The manufacturer of the integrated circuits (IC) semiconductor devices, flat panel displays, optoelectronics devices, data storage devices, magneto electronic devices, magneto optic devices, package devices, and the like entails the integration and sequencing of many unit processing steps. For example, IC manufacturing typically includes a series of processing steps such as cleaning, surface preparation, deposition, lithography, patterning, etching, planarization, implantation, thermal annealing and other related unit processing steps. The precise sequencing and integration of the units processing steps enables the formation of functional devices meeting desired performance specifications such as speed, power consumption, yield and reliability. Furthermore, the tools and equipment employed in device manufacturing have been developed to enable the processing of ever increasing substrate sizes such as the move to larger diameter wafers in order to fit more ICs per substrate per unit processing step for productivity and cost benefits. Other methods of increasing productivity and decreasing manufacturing costs include the use of batch reactors whereby multiple monolithic substrates can be processed in parallel. In these processing steps the entire monolithic substrate or batch substrates are processed uniformly, i.e., in the same fashion with the same resulting physical chemical, electrical, and the like properties across the monolithic substrate.

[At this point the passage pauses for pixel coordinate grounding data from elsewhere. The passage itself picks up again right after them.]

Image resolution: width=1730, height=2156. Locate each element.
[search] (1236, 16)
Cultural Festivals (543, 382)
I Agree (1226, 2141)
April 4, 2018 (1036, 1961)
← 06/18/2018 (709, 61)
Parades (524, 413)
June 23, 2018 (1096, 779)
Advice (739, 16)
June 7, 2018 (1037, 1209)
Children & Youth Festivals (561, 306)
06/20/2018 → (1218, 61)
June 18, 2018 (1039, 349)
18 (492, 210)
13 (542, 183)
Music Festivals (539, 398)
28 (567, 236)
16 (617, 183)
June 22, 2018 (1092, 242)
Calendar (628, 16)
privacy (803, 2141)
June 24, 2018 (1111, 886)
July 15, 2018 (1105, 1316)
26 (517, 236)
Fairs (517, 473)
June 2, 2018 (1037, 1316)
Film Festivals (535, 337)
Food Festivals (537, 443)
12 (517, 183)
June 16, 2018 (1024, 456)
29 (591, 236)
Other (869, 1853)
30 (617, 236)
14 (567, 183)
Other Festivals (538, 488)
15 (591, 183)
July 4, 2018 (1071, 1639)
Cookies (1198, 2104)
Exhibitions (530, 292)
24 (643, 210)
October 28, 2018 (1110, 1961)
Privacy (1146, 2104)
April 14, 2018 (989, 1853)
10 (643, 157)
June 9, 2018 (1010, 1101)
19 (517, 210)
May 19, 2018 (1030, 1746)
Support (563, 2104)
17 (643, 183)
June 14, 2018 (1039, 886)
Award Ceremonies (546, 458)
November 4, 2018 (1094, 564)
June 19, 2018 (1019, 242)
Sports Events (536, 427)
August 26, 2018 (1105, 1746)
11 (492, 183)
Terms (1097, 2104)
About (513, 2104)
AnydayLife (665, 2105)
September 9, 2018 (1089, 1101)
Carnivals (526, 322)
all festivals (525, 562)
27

The ability to process uniformly across the entire monolithic substrate and/or across a series of substrates is advantageous for manufacturing costs and effectiveness as well as repeatability and control. However, processing the entire substrate can be disadvantageous when optimizing, qualifying or investigating new materials, new processes, and/or new process sequence integration scheme, since the entire substrate is nominally made the same using the same materials, processes and process sequence integration scheme. Thus, the full wafer uniform processing results in fewer data points per substrate, longer times to accumulate a wide variety of data and higher costs associated with obtaining such data.
Accordingly, there is a need to be able to more efficiently screen and analyze an array of materials, processes, and process sequence integration schemes across a substrate in order to further enhance the semiconductor manufacturing process.